A cada 15 dias, Vanegas leva uma sacola com um kit de higiene básica e alimentos até o local indicado em um pequeno quadrado de folha sulfite que contém basicamente a única informação dada pelas autoridades sobre o seu filho.

"Se eu estivesse na casa no momento da prisão, não sei o que teria acontecido. Porque eu não deixaria que o levassem. Estou sofrendo esse calvário de não saber se ele está vivo há um ano e 40 dias. E pagando por algo que não cometemos", diz Vanegas com a voz embargada.

Desde o início da gestão Bukele, pelo menos 224 pessoas morreram sob custódia do Estado, segundo a organização Socorro Jurídico Humanitário. A possibilidade de subnotificação é grande, já que o governo pôs esses dados sob sigilo durante sete anos. De acordo com a entidade, 45% das mortes tinham indícios de violência, e 28% morreram por possível negligência médica.

Bukele, porém, costuma ironizar as evidências de maus tratos em sua conta no X. Em duas ocasiões, compartilhou fotos de pessoas capturadas, com marcas de agressão na boca. "Claramente estava comendo batata frita com ketchup", escreveu na frente de um emoji de batatas. Ele também ameaçou deixar de dar alimento à população carcerária se houvesse violência nas ruas. "Juro por Deus que eles não comem um grão de arroz", afirmou.
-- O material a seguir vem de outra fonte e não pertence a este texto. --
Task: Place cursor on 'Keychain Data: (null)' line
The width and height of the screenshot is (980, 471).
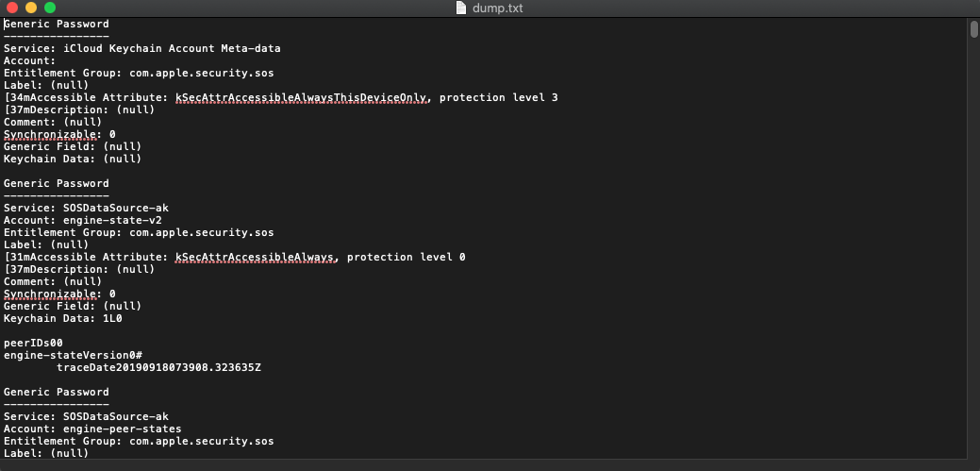Action: [x=73, y=159]
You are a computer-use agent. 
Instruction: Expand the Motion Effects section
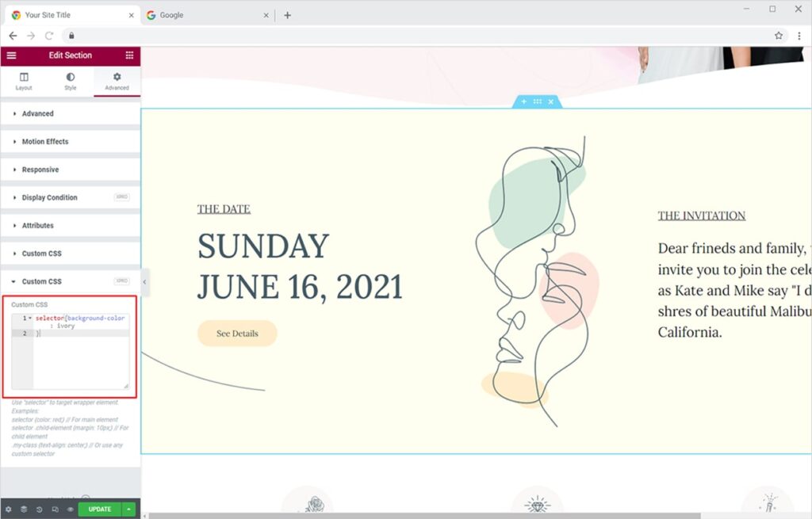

Segundo Marvin Reyes, um ex-policial que fundou o Movimento dos Trabalhadores da Polícia, o grupo recebeu relatos de que havia um sistema de cotas de prisões para as unidades. "Delegacias grandes, como a de San Salvador, estabeleciam uma meta de 40 pessoas presas por dia", afirma. Isso fez com que diversos jovens fossem detidos apenas por morarem em um local dominado por gangues.

Para Reyes, o que ocorre em El Salvador é um ponto de virada no perfil da Polícia Nacional Civil do país, criada após os acordos de paz de 1992, que encerraram uma guerra civil de 12 anos.

"As novas gerações de policiais são militarizadas, praticamente desconectadas da sociedade", afirma ele. "Simplesmente obedecem a um comando, ao oficial encarregado. Estão saindo soldados."